→ **PROBLEM REQUIREMENTS**
When you reach the line containing "The image size is (970, 449)." in the entries below, begin reproducing lines exactly, and stop once the line containing "The width and height of the screenshot is (1200, 868)." is done.

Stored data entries
• • •

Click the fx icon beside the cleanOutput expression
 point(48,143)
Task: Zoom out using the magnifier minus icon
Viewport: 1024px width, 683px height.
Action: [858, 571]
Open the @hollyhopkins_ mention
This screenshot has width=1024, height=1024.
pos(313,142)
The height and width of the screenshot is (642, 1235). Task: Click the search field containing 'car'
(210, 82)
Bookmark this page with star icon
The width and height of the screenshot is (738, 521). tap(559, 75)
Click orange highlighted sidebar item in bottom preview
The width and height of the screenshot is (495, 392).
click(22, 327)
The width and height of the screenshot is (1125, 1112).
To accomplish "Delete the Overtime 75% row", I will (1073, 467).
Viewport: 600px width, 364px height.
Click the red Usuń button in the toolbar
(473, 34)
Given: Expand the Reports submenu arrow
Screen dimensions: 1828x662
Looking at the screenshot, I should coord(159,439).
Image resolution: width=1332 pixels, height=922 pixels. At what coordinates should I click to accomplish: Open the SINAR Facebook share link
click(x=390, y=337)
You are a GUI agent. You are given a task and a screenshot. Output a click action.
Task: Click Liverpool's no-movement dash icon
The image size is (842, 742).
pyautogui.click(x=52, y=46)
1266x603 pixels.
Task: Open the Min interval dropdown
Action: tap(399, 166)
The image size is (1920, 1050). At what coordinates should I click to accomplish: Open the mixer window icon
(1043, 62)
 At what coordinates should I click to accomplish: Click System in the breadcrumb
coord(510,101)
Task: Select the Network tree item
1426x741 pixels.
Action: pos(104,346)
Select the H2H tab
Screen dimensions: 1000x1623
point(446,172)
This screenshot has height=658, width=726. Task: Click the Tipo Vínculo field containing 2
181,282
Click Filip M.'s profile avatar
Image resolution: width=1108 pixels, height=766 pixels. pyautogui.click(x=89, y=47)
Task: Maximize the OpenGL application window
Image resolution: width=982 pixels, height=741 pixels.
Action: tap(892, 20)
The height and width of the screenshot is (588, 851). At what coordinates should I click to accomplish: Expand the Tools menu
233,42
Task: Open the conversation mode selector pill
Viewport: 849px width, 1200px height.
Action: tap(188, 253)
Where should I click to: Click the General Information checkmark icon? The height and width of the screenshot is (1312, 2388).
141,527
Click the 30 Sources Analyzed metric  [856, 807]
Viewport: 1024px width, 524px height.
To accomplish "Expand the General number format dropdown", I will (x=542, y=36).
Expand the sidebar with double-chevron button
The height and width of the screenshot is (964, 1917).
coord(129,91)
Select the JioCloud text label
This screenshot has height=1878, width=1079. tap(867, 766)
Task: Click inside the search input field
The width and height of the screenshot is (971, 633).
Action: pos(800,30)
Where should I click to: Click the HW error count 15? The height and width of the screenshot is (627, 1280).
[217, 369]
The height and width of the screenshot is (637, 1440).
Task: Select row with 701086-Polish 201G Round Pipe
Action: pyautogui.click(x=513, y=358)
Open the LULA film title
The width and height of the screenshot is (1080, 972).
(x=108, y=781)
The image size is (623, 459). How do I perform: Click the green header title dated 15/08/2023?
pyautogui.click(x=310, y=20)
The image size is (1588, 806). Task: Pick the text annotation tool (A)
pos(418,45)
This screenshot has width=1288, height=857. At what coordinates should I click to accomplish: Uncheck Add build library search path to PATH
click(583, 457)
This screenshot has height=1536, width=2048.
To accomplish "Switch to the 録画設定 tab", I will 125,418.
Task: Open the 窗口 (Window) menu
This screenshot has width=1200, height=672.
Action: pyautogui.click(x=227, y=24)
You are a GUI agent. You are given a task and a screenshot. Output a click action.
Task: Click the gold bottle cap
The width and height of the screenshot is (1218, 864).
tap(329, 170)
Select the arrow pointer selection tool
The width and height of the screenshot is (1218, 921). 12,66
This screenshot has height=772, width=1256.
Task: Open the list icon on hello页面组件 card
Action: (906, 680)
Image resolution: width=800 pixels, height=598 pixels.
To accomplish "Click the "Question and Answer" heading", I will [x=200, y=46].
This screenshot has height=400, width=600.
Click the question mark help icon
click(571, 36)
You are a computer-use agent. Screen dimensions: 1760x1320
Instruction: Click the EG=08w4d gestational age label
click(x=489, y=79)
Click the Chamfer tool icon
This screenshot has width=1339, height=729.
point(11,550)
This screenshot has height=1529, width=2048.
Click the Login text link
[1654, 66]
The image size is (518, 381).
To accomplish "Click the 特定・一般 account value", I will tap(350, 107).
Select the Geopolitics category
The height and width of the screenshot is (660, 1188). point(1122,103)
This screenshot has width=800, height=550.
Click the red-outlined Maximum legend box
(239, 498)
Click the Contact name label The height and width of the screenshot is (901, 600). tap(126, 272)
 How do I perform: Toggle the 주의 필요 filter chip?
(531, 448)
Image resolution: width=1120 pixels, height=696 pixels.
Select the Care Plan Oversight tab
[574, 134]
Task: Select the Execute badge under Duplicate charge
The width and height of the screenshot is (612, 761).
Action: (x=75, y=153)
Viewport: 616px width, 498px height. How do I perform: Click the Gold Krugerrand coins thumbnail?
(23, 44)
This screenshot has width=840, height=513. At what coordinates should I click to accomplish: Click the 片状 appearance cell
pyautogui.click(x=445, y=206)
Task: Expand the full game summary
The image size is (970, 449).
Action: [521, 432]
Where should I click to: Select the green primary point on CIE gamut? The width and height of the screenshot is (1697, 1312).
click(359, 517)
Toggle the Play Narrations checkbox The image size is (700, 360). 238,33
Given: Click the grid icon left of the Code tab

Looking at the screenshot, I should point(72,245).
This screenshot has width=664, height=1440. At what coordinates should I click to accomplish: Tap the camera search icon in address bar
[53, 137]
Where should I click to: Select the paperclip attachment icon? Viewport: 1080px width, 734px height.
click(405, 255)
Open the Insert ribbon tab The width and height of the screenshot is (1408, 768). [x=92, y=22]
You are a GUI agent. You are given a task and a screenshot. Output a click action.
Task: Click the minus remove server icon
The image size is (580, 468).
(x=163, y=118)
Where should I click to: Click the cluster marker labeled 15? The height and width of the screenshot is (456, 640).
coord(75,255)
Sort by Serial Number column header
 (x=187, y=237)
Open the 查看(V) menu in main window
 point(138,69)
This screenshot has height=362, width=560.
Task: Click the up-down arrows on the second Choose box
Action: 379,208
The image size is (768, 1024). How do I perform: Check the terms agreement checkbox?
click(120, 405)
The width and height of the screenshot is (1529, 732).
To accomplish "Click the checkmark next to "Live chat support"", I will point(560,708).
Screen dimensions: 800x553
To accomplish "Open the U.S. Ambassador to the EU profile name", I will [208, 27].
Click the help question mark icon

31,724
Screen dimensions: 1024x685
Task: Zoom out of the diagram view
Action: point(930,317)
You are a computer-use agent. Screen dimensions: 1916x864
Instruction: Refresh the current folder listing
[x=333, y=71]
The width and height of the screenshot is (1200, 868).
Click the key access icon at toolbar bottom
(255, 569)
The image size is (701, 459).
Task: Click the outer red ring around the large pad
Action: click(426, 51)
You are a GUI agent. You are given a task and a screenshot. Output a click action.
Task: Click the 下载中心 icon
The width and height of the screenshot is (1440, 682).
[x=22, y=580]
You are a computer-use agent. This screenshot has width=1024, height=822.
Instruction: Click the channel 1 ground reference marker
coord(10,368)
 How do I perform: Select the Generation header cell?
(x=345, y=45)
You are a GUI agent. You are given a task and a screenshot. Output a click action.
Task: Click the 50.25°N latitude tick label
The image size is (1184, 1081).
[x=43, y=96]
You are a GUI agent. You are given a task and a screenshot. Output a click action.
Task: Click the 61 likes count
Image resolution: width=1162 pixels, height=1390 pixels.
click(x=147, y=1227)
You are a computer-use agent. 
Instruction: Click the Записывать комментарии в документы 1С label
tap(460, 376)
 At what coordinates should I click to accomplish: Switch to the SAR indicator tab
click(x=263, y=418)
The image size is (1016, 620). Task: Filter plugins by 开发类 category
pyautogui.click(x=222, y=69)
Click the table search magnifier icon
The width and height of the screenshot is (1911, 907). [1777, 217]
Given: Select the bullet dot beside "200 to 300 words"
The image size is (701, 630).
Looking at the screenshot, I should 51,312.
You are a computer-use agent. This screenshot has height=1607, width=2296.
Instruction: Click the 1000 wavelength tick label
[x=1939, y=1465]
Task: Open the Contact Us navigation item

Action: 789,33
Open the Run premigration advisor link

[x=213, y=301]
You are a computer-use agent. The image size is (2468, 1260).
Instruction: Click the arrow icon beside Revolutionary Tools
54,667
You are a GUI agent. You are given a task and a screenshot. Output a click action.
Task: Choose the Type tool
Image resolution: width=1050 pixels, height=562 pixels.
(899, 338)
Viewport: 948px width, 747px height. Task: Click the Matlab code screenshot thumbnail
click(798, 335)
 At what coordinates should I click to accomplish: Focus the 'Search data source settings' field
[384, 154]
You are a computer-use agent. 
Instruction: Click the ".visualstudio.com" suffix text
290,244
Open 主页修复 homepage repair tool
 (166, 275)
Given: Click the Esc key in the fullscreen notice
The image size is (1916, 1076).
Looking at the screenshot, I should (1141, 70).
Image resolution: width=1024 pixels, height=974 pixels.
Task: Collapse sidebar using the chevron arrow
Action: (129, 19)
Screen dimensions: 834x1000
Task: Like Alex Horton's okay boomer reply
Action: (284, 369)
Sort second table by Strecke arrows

• • •

→ **SOLUTION TO THIS PROBLEM**
The image size is (970, 449).
Action: [521, 432]
Where should I click to: Select the green primary point on CIE gamut? The width and height of the screenshot is (1697, 1312).
click(359, 517)
Toggle the Play Narrations checkbox The image size is (700, 360). 238,33
Given: Click the grid icon left of the Code tab

Looking at the screenshot, I should point(72,245).
This screenshot has width=664, height=1440. At what coordinates should I click to accomplish: Tap the camera search icon in address bar
[53, 137]
Where should I click to: Select the paperclip attachment icon? Viewport: 1080px width, 734px height.
click(405, 255)
Open the Insert ribbon tab The width and height of the screenshot is (1408, 768). [x=92, y=22]
You are a GUI agent. You are given a task and a screenshot. Output a click action.
Task: Click the minus remove server icon
The image size is (580, 468).
(x=163, y=118)
Where should I click to: Click the cluster marker labeled 15? The height and width of the screenshot is (456, 640).
coord(75,255)
Sort by Serial Number column header
 (x=187, y=237)
Open the 查看(V) menu in main window
 point(138,69)
This screenshot has height=362, width=560.
Task: Click the up-down arrows on the second Choose box
Action: 379,208
The image size is (768, 1024). How do I perform: Check the terms agreement checkbox?
click(120, 405)
The width and height of the screenshot is (1529, 732).
To accomplish "Click the checkmark next to "Live chat support"", I will point(560,708).
Screen dimensions: 800x553
To accomplish "Open the U.S. Ambassador to the EU profile name", I will [208, 27].
Click the help question mark icon

31,724
Screen dimensions: 1024x685
Task: Zoom out of the diagram view
Action: point(930,317)
You are a computer-use agent. Screen dimensions: 1916x864
Instruction: Refresh the current folder listing
[x=333, y=71]
The width and height of the screenshot is (1200, 868).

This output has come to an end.